Tragedi meninggalnya empat ABK TB Samudra Jaya 1 di perairan Sungai Tunjang, Barito Kuala, menjadi pengingat keras bahwa bahaya kerja di kapal tidak selalu datang dari badai atau kecelakaan fisik.
Ruang terbatas seperti manhole atau kompartemen tertutup dapat berubah menjadi zona mematikan ketika gas beracun atau kekurangan oksigen tidak terdeteksi.
Bahaya Silent Killer di Area Tertutup
Paparan gas beracun di ruang sempit sering disebut sebagai silent killer karena korban bisa kehilangan kesadaran dalam hitungan menit tanpa tanda peringatan jelas.
Gas berbahaya, uap kimia, atau rendahnya kadar oksigen dapat membuat pekerja terjebak dalam situasi fatal sebelum sempat menyelamatkan diri.
Evakuasi Berisiko Tinggi
Proses penyelamatan dalam insiden seperti ini juga bukan perkara sederhana.

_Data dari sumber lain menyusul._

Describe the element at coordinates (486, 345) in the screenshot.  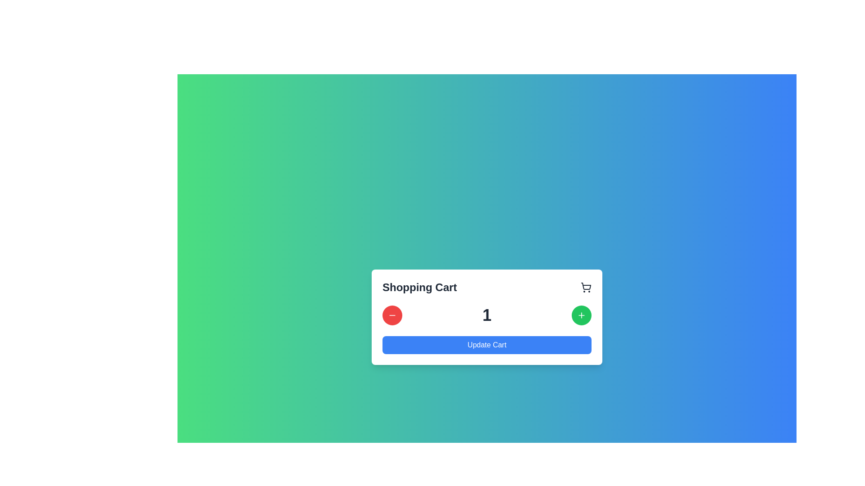
I see `the shopping cart update button located at the bottom of the shopping cart section` at that location.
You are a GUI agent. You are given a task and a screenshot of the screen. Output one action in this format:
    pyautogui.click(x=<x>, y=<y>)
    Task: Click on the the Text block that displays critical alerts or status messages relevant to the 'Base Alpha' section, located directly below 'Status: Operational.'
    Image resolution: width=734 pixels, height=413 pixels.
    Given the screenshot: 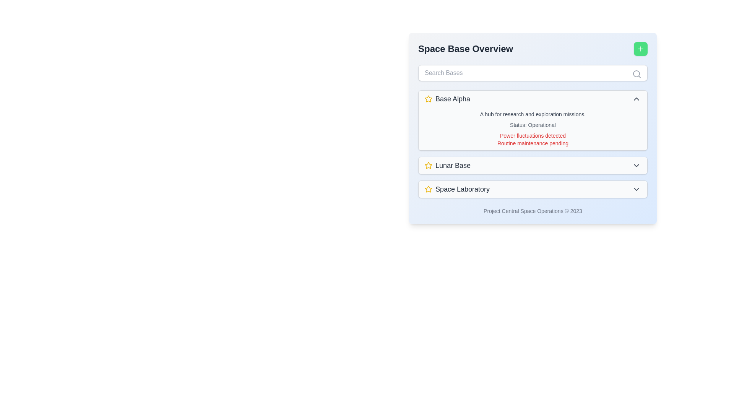 What is the action you would take?
    pyautogui.click(x=532, y=140)
    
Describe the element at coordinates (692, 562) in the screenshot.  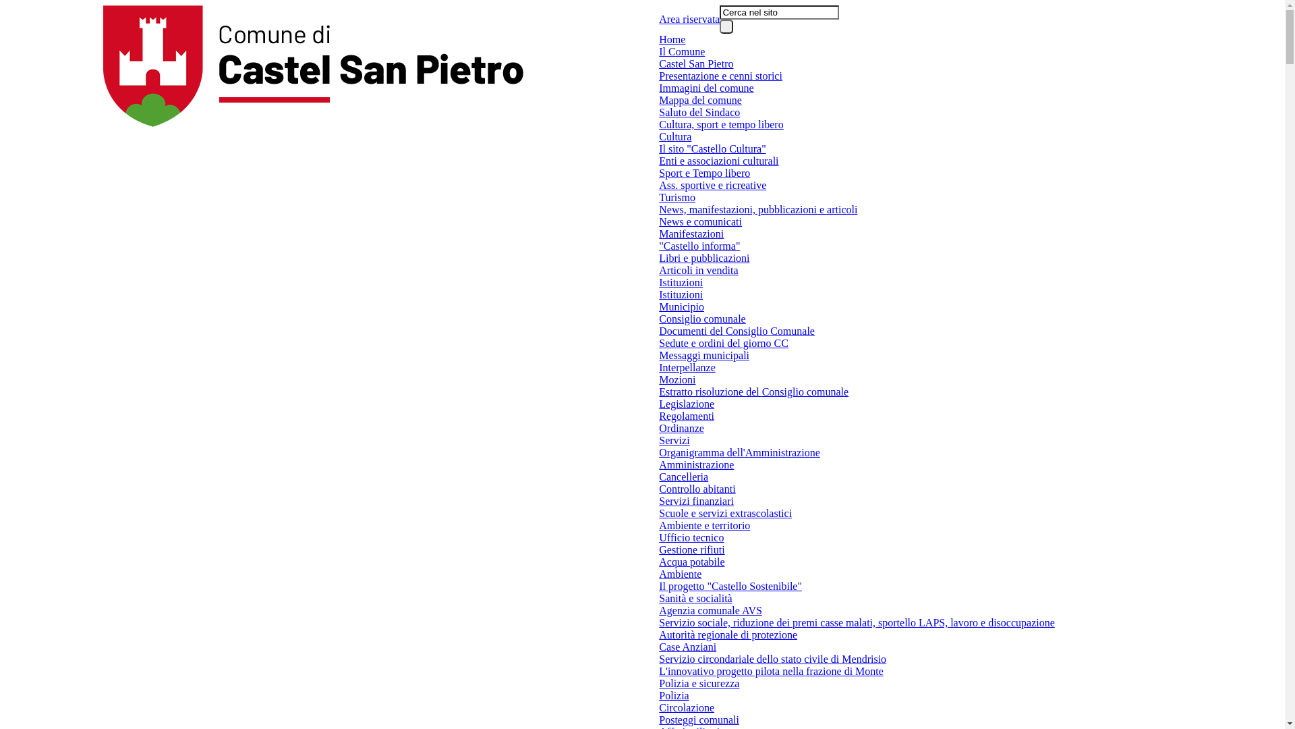
I see `'Acqua potabile'` at that location.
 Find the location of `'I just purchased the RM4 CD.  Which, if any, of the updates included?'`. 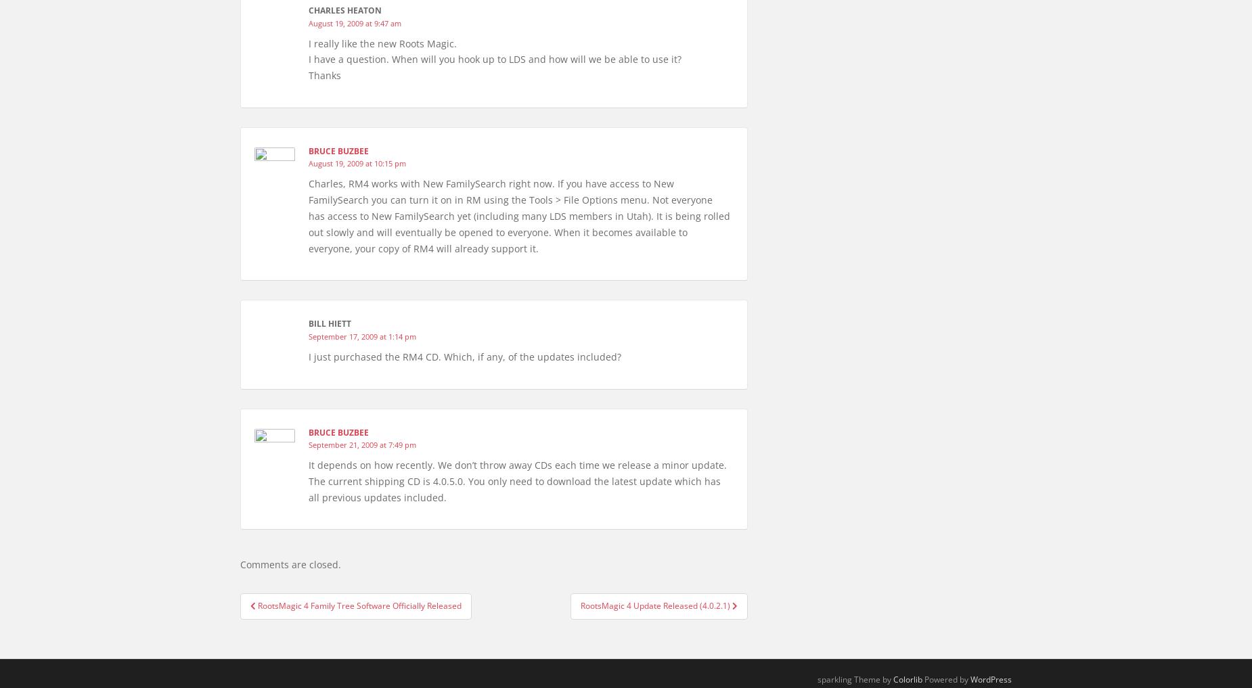

'I just purchased the RM4 CD.  Which, if any, of the updates included?' is located at coordinates (308, 356).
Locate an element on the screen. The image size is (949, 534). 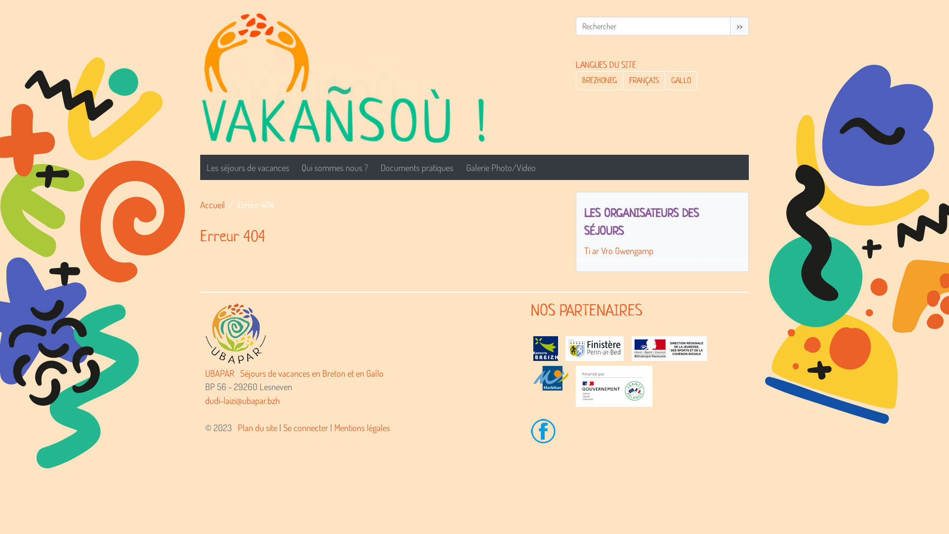
'Qui sommes nous ?' is located at coordinates (335, 167).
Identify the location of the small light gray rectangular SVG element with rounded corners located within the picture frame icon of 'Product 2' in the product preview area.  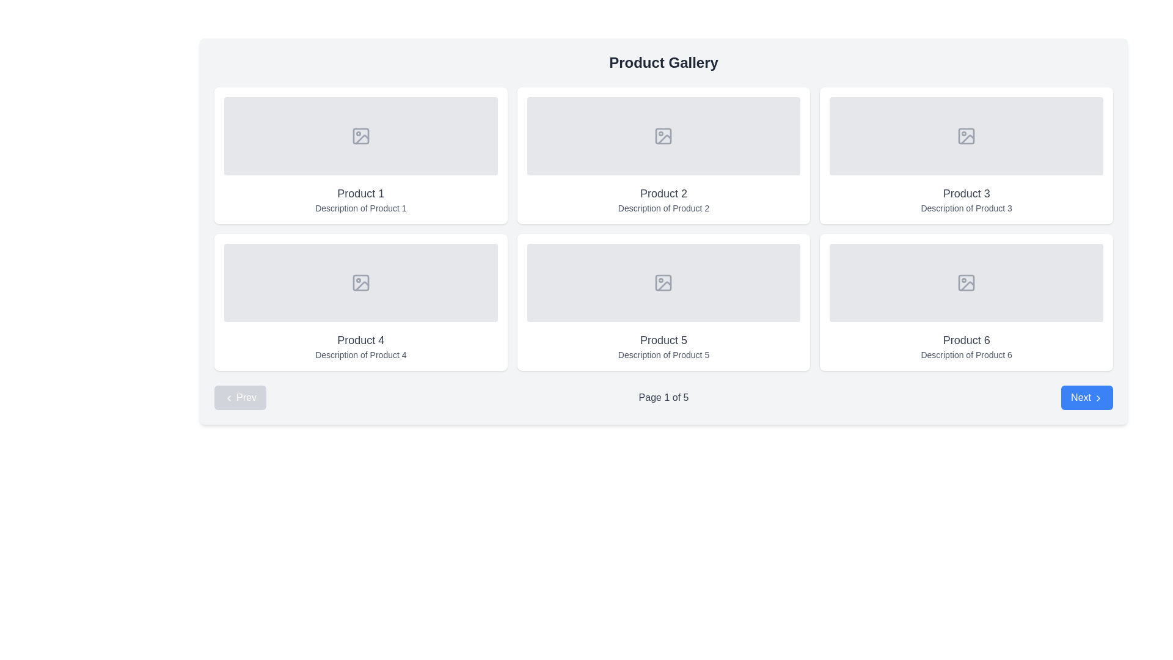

Tim SAR harus menggunakan SCBA dan gas detector karena penyelamat tanpa perlindungan bisa mengalami nasib serupa. Dalam banyak kasus, korban tambahan justru muncul dari upaya penyelamatan spontan tanpa alat keselamatan.
Keselamatan Kerja Harus Dimulai Sebelum Masuk Ruang Tertutup
Insiden ini menegaskan pentingnya prosedur confined space entry atau standar masuk ruang terbatas.
Pemeriksaan gas, ventilasi memadai, izin kerja khusus, penggunaan alat pelindung, dan standby rescue team seharusnya menjadi prosedur mutlak.
Sektor Maritim Punya Risiko Spesifik
Kapal tugboat, tanker, maupun kapal kargo memiliki banyak area tertutup yang rentan mengandung residu gas, bahan bakar, atau dekomposisi zat tertentu.
Karena itu, standar keselamatan maritim tidak bisa hanya berfokus pada navigasi, tetapi juga pada occupational safety internal kapal.
Nyawa Pekerja Tidak Boleh Bergantung pada Asumsi
Masuk ke ruang sempit tanpa verifikasi kondisi udara adalah risiko besar.
Dalam dunia kerja berbahaya, asumsi bahwa ruang aman tanpa pengukuran bisa berujung fatal.
Pentingnya Pelatihan Berkala
ABK dan kru kapal perlu dibekali pelatihan keselamatan rutin, termasuk simulasi penanganan gas beracun dan confined space rescue.
Pengetahuan teknis bisa menjadi pembeda antara selamat dan tragedi.
Investigasi Jadi Kunci Pencegahan
Selain evakuasi, investigasi menyeluruh penting untuk mengetahui sumber gas, prosedur yang dijalankan, serta kemungkinan kelalaian.
Tujuannya bukan sekadar menentukan penyebab, tetapi mencegah tragedi serupa terulang.
Keselamatan Operasional Harus Jadi Prioritas Utama
Produktivitas di sektor pelayaran dan logistik tidak boleh mengorbankan perlindungan pekerja.
Setiap prosedur keselamatan yang diabaikan di lingkungan berisiko tinggi dapat berujung pada kehilangan nyawa.
Pelajaran Pahit dari Barito Kuala
Peristiwa ini menjadi duka sekaligus peringatan bahwa ancaman kerja paling berbahaya kadang justru tidak terlihat.
Di balik operasional kapal yang tampak rutin, disiplin keselamatan tetap menjadi benteng utama untuk memastikan para pekerja pulang dengan selamat.